* [Input records]:
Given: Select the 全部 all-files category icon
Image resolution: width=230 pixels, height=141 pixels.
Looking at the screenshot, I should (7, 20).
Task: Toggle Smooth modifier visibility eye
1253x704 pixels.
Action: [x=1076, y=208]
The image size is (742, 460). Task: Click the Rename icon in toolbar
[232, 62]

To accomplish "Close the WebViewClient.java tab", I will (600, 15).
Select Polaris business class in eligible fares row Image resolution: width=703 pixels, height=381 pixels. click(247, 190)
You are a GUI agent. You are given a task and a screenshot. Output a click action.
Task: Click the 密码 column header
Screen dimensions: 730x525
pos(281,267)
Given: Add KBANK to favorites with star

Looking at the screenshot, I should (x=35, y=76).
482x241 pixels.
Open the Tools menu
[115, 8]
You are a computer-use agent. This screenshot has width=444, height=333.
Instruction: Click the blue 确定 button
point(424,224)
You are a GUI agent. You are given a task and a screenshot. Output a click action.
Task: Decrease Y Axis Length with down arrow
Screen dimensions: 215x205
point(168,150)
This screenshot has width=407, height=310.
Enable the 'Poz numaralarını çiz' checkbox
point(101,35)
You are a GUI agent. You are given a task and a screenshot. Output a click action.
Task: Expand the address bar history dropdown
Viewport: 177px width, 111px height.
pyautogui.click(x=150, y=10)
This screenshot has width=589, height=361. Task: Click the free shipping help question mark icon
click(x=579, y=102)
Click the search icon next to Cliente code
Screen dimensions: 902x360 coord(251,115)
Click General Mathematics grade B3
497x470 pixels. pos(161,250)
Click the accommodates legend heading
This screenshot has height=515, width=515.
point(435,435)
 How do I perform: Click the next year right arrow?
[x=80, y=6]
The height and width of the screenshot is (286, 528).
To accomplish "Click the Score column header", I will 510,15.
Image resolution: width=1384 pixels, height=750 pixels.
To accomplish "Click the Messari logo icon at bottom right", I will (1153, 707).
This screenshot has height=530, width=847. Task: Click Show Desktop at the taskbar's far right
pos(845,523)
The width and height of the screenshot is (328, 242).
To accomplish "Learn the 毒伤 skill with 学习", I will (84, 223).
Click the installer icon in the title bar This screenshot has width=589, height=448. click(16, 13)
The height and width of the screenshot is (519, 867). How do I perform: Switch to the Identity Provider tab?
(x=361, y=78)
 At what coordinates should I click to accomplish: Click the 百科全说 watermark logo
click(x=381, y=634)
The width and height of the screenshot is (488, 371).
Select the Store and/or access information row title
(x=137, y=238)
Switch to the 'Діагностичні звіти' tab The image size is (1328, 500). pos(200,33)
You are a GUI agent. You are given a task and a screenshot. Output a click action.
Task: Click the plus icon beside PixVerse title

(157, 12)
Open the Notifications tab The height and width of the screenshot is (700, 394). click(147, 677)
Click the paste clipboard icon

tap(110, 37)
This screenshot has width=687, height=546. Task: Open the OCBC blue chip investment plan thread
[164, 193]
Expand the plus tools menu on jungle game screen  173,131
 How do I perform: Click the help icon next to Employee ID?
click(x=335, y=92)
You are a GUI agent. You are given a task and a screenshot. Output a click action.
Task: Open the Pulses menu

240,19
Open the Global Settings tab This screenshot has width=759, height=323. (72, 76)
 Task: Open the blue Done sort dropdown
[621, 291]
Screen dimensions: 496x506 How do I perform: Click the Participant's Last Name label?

* [Exercise requirements]: The records above are to be returned exactly as they appear.

* [The completed task]:
Given: Select the 全部 all-files category icon
Image resolution: width=230 pixels, height=141 pixels.
Looking at the screenshot, I should (7, 20).
Task: Toggle Smooth modifier visibility eye
1253x704 pixels.
Action: [x=1076, y=208]
The image size is (742, 460). Task: Click the Rename icon in toolbar
[232, 62]

To accomplish "Close the WebViewClient.java tab", I will (600, 15).
Select Polaris business class in eligible fares row Image resolution: width=703 pixels, height=381 pixels. click(247, 190)
You are a GUI agent. You are given a task and a screenshot. Output a click action.
Task: Click the 密码 column header
Screen dimensions: 730x525
pos(281,267)
Given: Add KBANK to favorites with star

Looking at the screenshot, I should (x=35, y=76).
482x241 pixels.
Open the Tools menu
[115, 8]
You are a computer-use agent. This screenshot has width=444, height=333.
Instruction: Click the blue 确定 button
point(424,224)
You are a GUI agent. You are given a task and a screenshot. Output a click action.
Task: Decrease Y Axis Length with down arrow
Screen dimensions: 215x205
point(168,150)
This screenshot has width=407, height=310.
Enable the 'Poz numaralarını çiz' checkbox
point(101,35)
You are a GUI agent. You are given a task and a screenshot. Output a click action.
Task: Expand the address bar history dropdown
Viewport: 177px width, 111px height.
pyautogui.click(x=150, y=10)
This screenshot has width=589, height=361. Task: Click the free shipping help question mark icon
click(x=579, y=102)
Click the search icon next to Cliente code
Screen dimensions: 902x360 coord(251,115)
Click General Mathematics grade B3
497x470 pixels. pos(161,250)
Click the accommodates legend heading
This screenshot has height=515, width=515.
point(435,435)
 How do I perform: Click the next year right arrow?
[x=80, y=6]
The height and width of the screenshot is (286, 528).
To accomplish "Click the Score column header", I will 510,15.
Image resolution: width=1384 pixels, height=750 pixels.
To accomplish "Click the Messari logo icon at bottom right", I will (1153, 707).
This screenshot has height=530, width=847. Task: Click Show Desktop at the taskbar's far right
pos(845,523)
The width and height of the screenshot is (328, 242).
To accomplish "Learn the 毒伤 skill with 学习", I will (84, 223).
Click the installer icon in the title bar This screenshot has width=589, height=448. click(16, 13)
The height and width of the screenshot is (519, 867). How do I perform: Switch to the Identity Provider tab?
(x=361, y=78)
 At what coordinates should I click to accomplish: Click the 百科全说 watermark logo
click(x=381, y=634)
The width and height of the screenshot is (488, 371).
Select the Store and/or access information row title
(x=137, y=238)
Switch to the 'Діагностичні звіти' tab The image size is (1328, 500). pos(200,33)
You are a GUI agent. You are given a task and a screenshot. Output a click action.
Task: Click the plus icon beside PixVerse title

(157, 12)
Open the Notifications tab The height and width of the screenshot is (700, 394). click(147, 677)
Click the paste clipboard icon

tap(110, 37)
This screenshot has width=687, height=546. Task: Open the OCBC blue chip investment plan thread
[164, 193]
Expand the plus tools menu on jungle game screen  173,131
 How do I perform: Click the help icon next to Employee ID?
click(x=335, y=92)
You are a GUI agent. You are given a task and a screenshot. Output a click action.
Task: Open the Pulses menu

240,19
Open the Global Settings tab This screenshot has width=759, height=323. (72, 76)
 Task: Open the blue Done sort dropdown
[621, 291]
Screen dimensions: 496x506 How do I perform: Click the Participant's Last Name label?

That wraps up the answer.